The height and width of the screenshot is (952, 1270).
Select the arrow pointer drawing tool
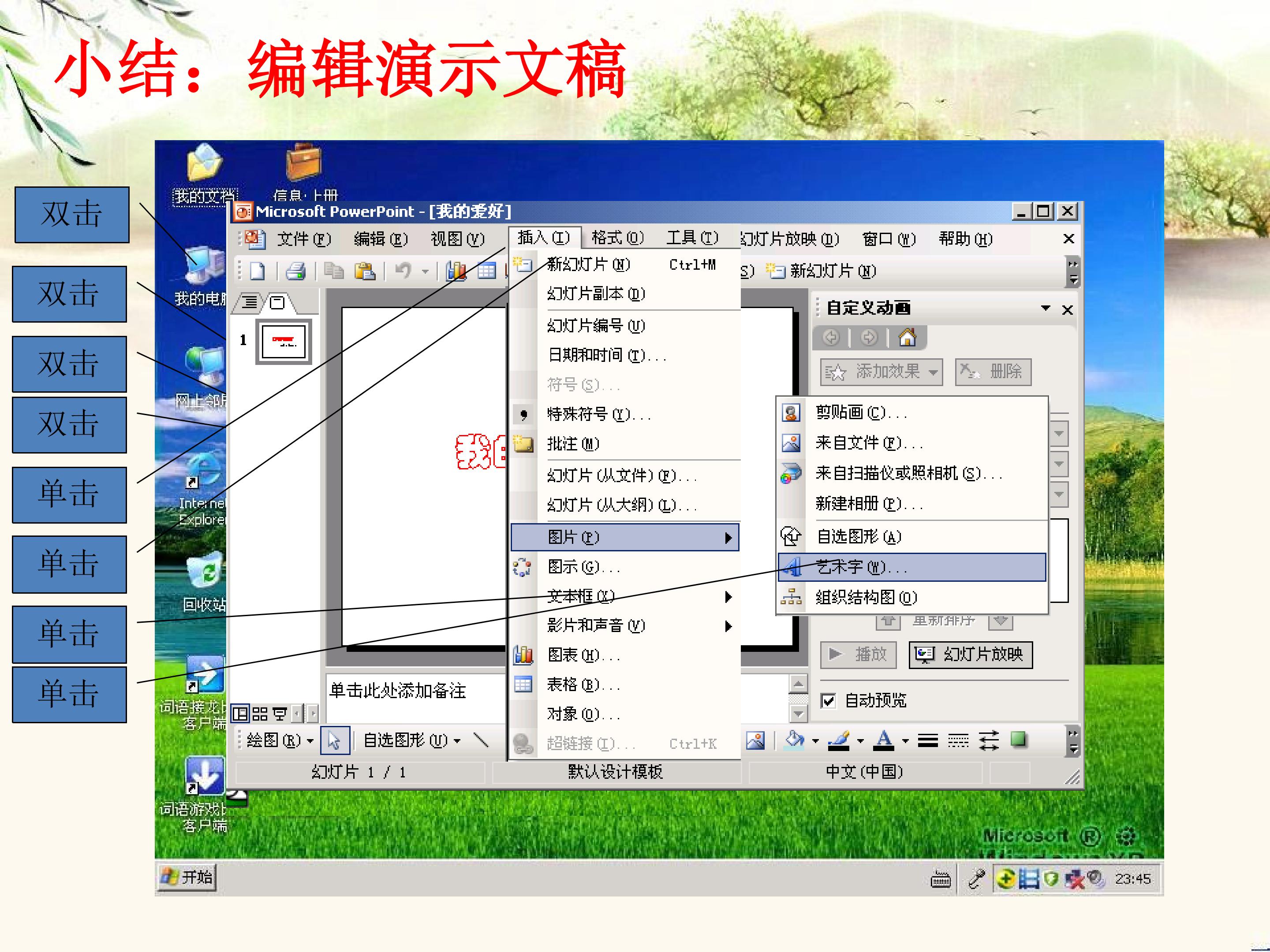coord(334,740)
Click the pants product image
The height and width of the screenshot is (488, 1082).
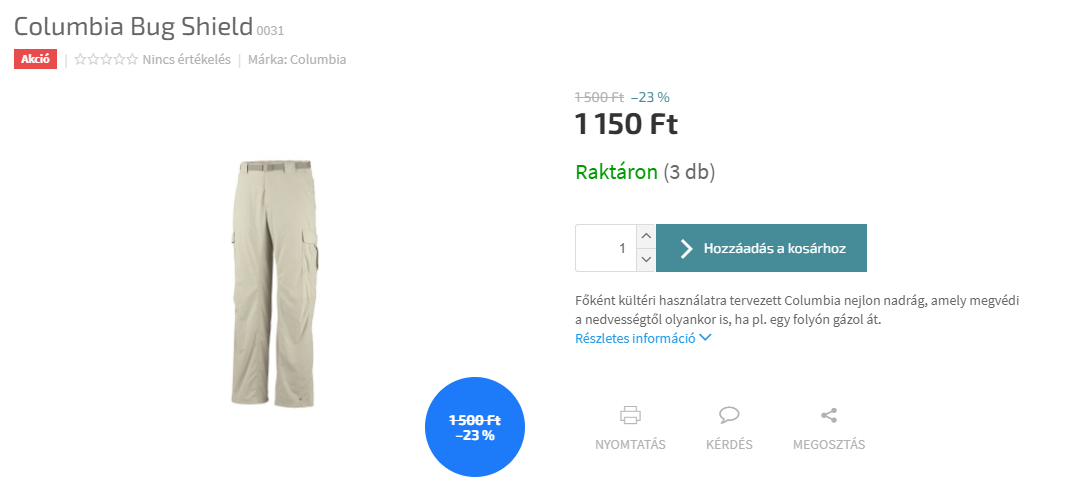[x=276, y=284]
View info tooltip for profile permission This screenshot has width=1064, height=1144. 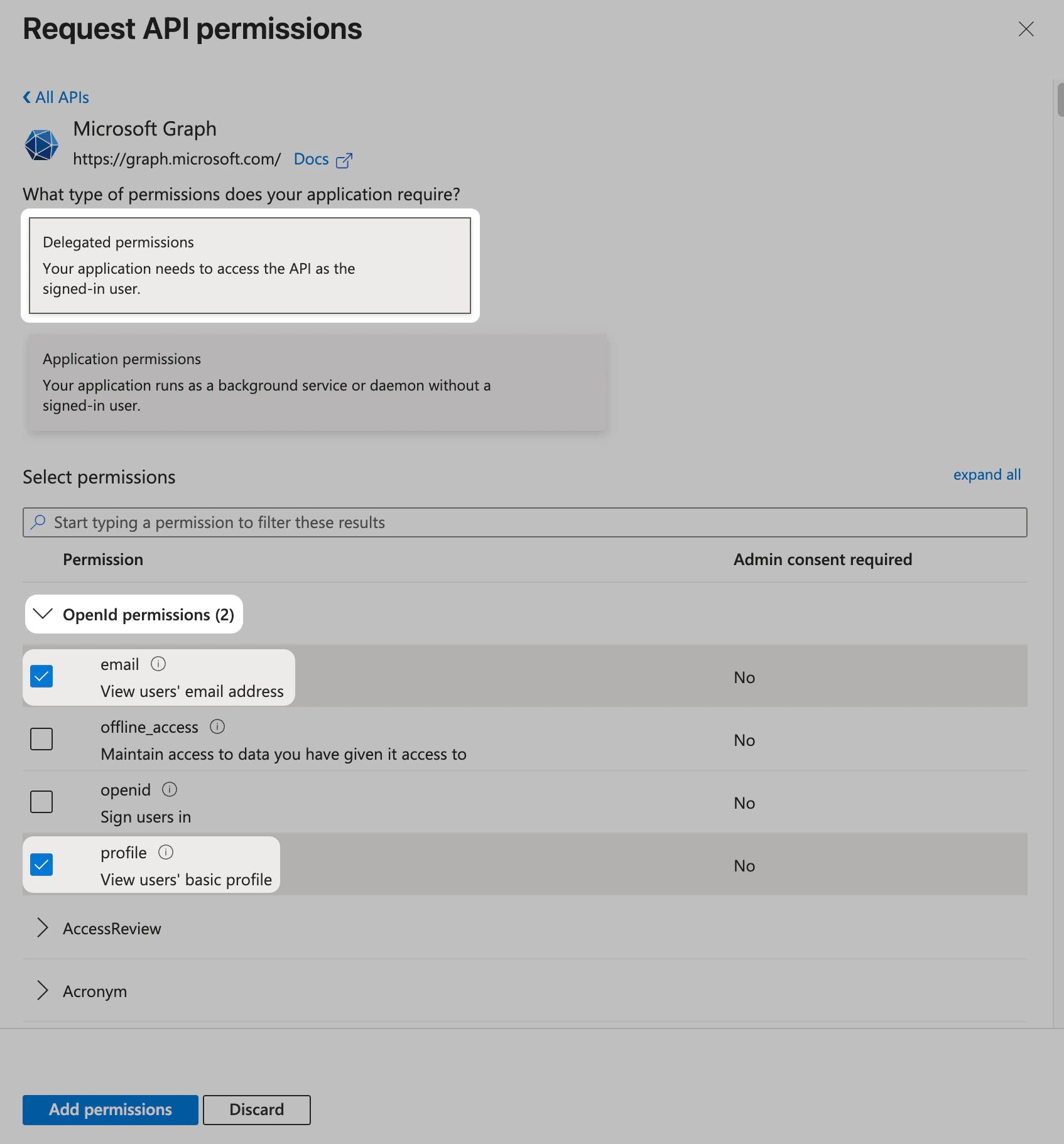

## Task instructions
Render the listing above as a Markdown table with the columns Row and Line, giving each non-blank line its own numbered row. Leave the pictures out.

## Solution
| Row | Line |
|---|---|
| 1 | The height and width of the screenshot is (952, 1270). |
| 2 | Select the arrow pointer drawing tool |
| 3 | coord(334,740) |
| 4 | Click the pants product image |
| 5 | The height and width of the screenshot is (488, 1082). |
| 6 | [x=276, y=284] |
| 7 | View info tooltip for profile permission This screenshot has width=1064, height=1144.  |